Having been a training instructor at the police academy, I know and appreciate the importance of police training. Once qualified police applicants are selected, the Department must ensure that they possess the requisite knowledge and skills to perform police work, and that training must continue throughout the officer’s career through in-service training. This is integral to the VIPD’s continuous improvement process.

Police training consists of three phases: basic training, field officer training, and in-service training. Basic training is just basic level of competency before entering into police work. Field officer training is that training program to supplement basic training, reinforce what was taught in basic training. In-service training keeps veteran officers abreast of new and innovative procedures and techniques in police work. In future articles we can talk about more specialized training.

The Virgin Islands Police Department has adopted high training standards. However, it is important that the officers apply what they have learned. As the saying goes, “You can lead a horse to the trough, but you can’t make him drink.”

Here’s a sample of some of the programs offered: Domestic Violence Training, Anti-Corruption & Integrity Awareness, At-Scene Crash Investigation, Civil Rights & Use of Force, Courtroom Testimony Training, Customer Service, Emergency Service Certification, Homicide Investigation, Firearms Transition Training, Financial Management, International Money Laundering, Interview and Interrogation, Intoxilizer Operators Course, Judgmental Shooting, Leader Development, Patrol Investigative Techniques, Physical Fitness, Traffic, Supervision, Window Tint Meter Operator, Weapons of Mass Destruction and Victim Violence Sex Offense. Understand that this just touches the surface.

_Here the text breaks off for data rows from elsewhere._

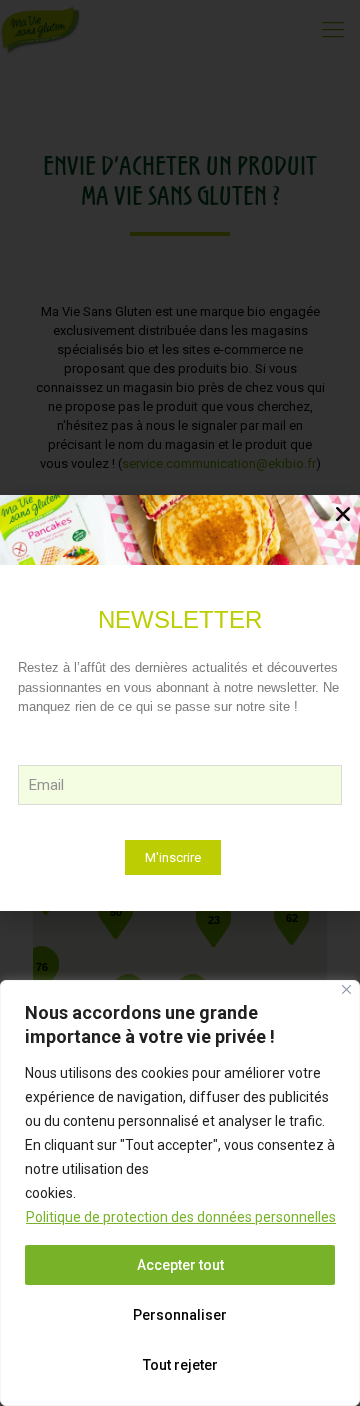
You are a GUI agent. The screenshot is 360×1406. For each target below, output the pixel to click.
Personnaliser (180, 1315)
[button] (343, 514)
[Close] (346, 989)
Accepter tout (180, 1265)
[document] (180, 703)
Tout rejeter (180, 1365)
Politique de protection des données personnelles (181, 1217)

The Virgin Islands Police Department has a moral and ethical obligation to the community we serve to provide the very best possible services, and to this end training remains a high priority for the department. Simply put, my vision of VIPD training is: Superior performance for the public we serve, significantly increasing customer service, retention of the best of the best members of the rank and file, improving quality, increasing the ability to respond to change, energizing a committed VIPD, engaging in the community and exceeding the demands of the public.

I believe that in order to implement a successful training program, the VIPD leadership and management must be committed, proactive, and supportive, both in attitude and in action. The rewards for the VIPD, the individual sworn officer and civilian and the citizens of the Virgin Islands are great.

Successful training im-proves reliability, morale, retention, efficiency, productivity and overall performance for the community. My passion is helping the VIPD attain, achieve and become all that they aspire to being, doing and having. I want the VIPD to succeed. I believe training, knowledge and education is the path to the best Virgin Islands Police Department ever.

Ultimately, learning is up to each individual – it’s not something I or my management team can require. The essence of a successful VIPD is its capacity to raise the aspirations of each police officer and civilian. These are the people whose contributions and ongoing development become the life-blood of performance gains and a higher quality of life in the Virgin Islands. Training and learning is the vehicle that will allow the VIPD to attain those lofty goals.